Come pulire le seppie
Le seppie sono un ottimo alimento, cucinabili in una grande quantità di modi e acquistabili già pulite e pronte all’uso. Ma, se desiderate risparmiare qualcosa e procedere voi a lavoro di pulizia, allora è bene che seguiate i seguenti accorgimenti.

Come sempre, partiamo dall’acquisto, che deve essere rigorosamente votato alla seppia fresca: per riconoscerla, oltre al classico odore di mare, osservate l’inchiostro. Se troppo fluido significa che la seppia è fresca, se invece presenta dei granuli significa che è stata scongelata.
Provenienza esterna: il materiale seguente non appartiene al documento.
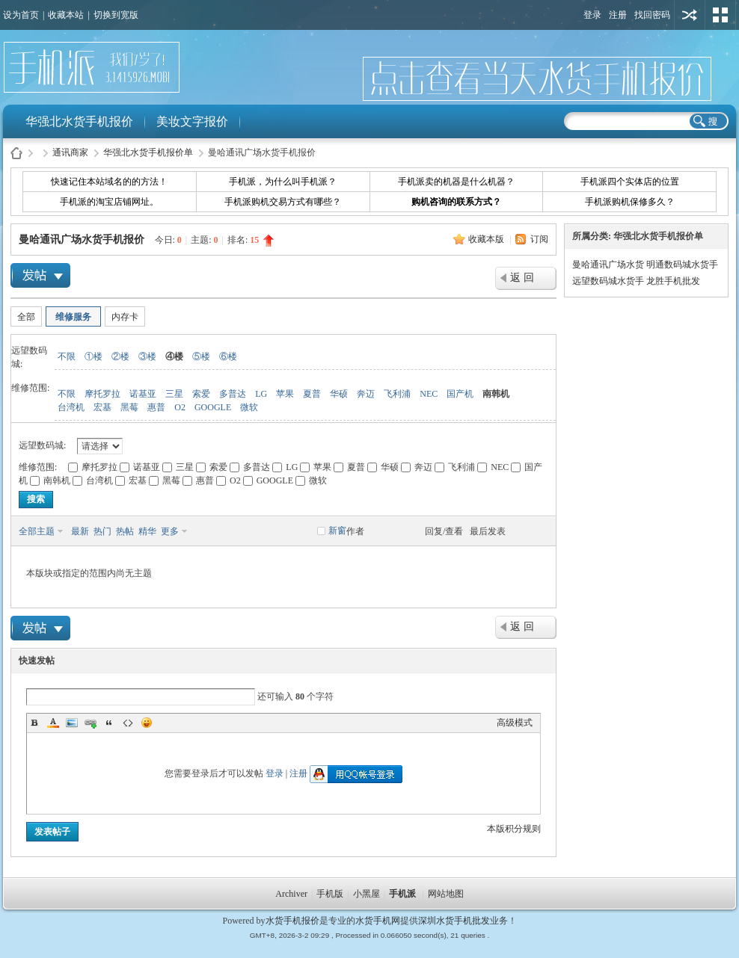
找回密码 (652, 15)
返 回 (522, 277)
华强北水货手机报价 (79, 121)
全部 (26, 317)
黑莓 (129, 407)
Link (90, 722)
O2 (179, 407)
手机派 (402, 894)
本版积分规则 (514, 828)
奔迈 (366, 394)
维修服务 (73, 317)
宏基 (102, 407)
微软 (249, 407)
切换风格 (720, 15)
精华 (147, 531)
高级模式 (515, 722)
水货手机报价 (292, 920)
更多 (170, 531)
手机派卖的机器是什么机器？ (456, 181)
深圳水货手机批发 (454, 920)
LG (261, 394)
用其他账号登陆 (690, 15)
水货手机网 (377, 920)
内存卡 (124, 317)
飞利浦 (397, 394)
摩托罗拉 (102, 394)
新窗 (337, 530)
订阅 (539, 239)
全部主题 (37, 531)
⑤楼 (201, 356)
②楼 (120, 356)
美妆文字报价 (192, 121)
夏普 (312, 394)
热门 (102, 531)
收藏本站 (66, 15)
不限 (67, 356)
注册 (618, 15)
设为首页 (21, 15)
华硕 (339, 394)
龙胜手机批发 (673, 281)
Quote (109, 722)
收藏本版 (487, 239)
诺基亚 (142, 394)
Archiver (291, 894)
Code (127, 722)
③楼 (147, 356)
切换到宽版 (115, 15)
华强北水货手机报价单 (148, 152)
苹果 (285, 394)
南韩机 (495, 394)
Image (71, 722)
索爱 (201, 394)
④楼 (174, 356)
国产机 (460, 394)
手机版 (329, 894)
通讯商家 (70, 152)
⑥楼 (228, 356)
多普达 (232, 394)
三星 (174, 394)
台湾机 (71, 407)
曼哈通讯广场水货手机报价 (81, 239)
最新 (80, 531)
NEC (429, 394)
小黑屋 (366, 894)
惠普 (156, 407)
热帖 (125, 531)
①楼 (93, 356)
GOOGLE (212, 407)
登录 (592, 15)
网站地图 (446, 894)
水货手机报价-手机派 (16, 153)
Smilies (146, 722)
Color (53, 722)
Dopo aver accuratamente proceduto all’acquisto, disponete il piano di lavoro servendovi di:
- Un paio di guanti in lattice per evitare di sporcare le mani con l’inchiostro e per tenere lontani i cattivi odori;
- Un coltello con lama liscia e molto affilata;
- Forbici per il pesce.

Come prima cosa lavate sotto abbondante acqua fresca le seppie, tenendole a testa in giù, poi procedete all’eliminazione dell’osso infilando due dita nel corpo della seppia. Cercate l’osso, individuatelo, quindi sfilatelo via.
Adesso, dopo la rimozione, la seppia sarà molto sottile; con le forbici deve essere tagliata via la testa e poi si sfilano le interiora. Non buttate via la testa, ma mettetela da parte.
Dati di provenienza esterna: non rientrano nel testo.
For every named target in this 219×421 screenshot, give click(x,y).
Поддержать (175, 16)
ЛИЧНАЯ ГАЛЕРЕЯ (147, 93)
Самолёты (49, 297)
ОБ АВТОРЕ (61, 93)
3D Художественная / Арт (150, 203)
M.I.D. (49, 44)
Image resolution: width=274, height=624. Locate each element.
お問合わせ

Per staccare la pelle dalla carne della seppia potete utilizzare le dita, non ci dovrebbe essere troppa resistenza, e scoprirete la parte bianca. Sciacquatela con cura sotto acqua corrente e poggiatela su uno scolapasta per farla drenare.
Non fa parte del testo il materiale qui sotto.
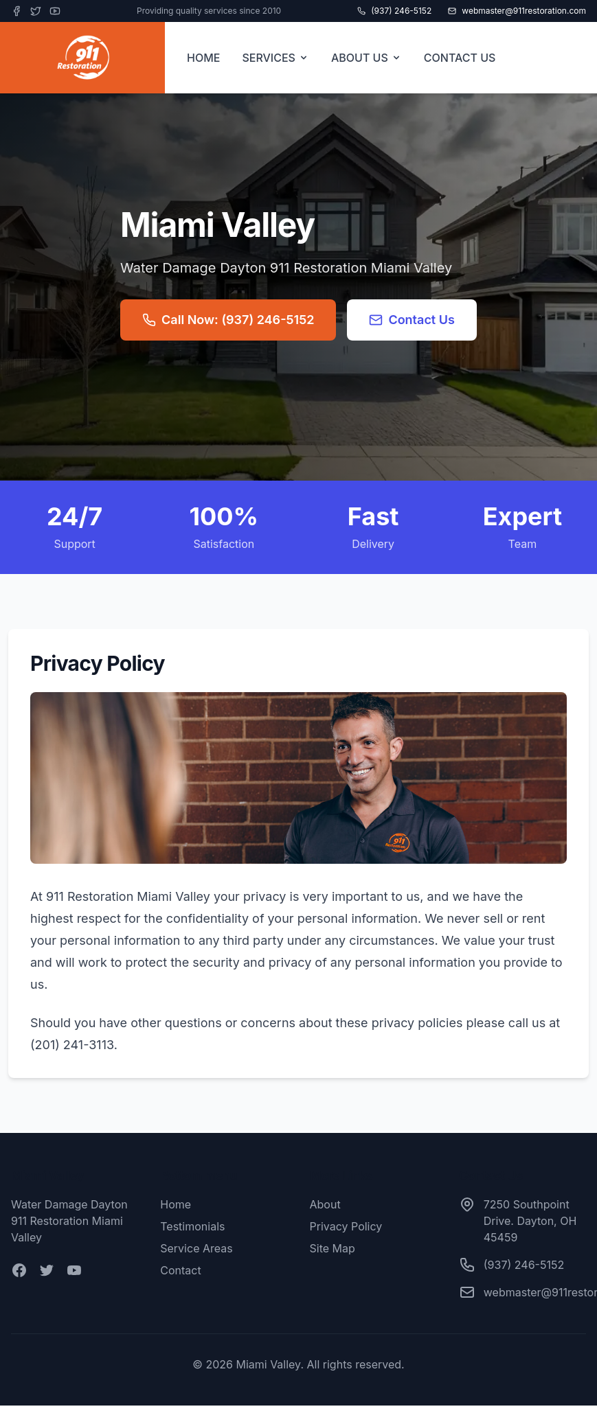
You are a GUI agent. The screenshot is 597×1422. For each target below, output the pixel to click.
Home (175, 1204)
Recuperate la testa che avevate messo da parte e asportate il becco, che riconoscete perché più duro della testa e situato al centro di essa; anche per questo bastano le dita ed una piccola pressione. Dopo aver compiuto questa operazione, tagliate gli occhi ai lati della testa (con le forbici questa volta), sciacquatela per rimuovere l’inchiostro nero e ponete il tutto nello scolapasta a far sgocciolare. Pochi minuti e le seppie saranno pronte all’uso.

Il consiglio
Quando si estrae l’osso, nella sacca del nero potrebbero essere depositate delle uova (periodo migliore maggio o giugno), che non vanno buttate, ma utilizzate per condire la pasta o il riso con il nero di seppia o ancora l’insalata di mare.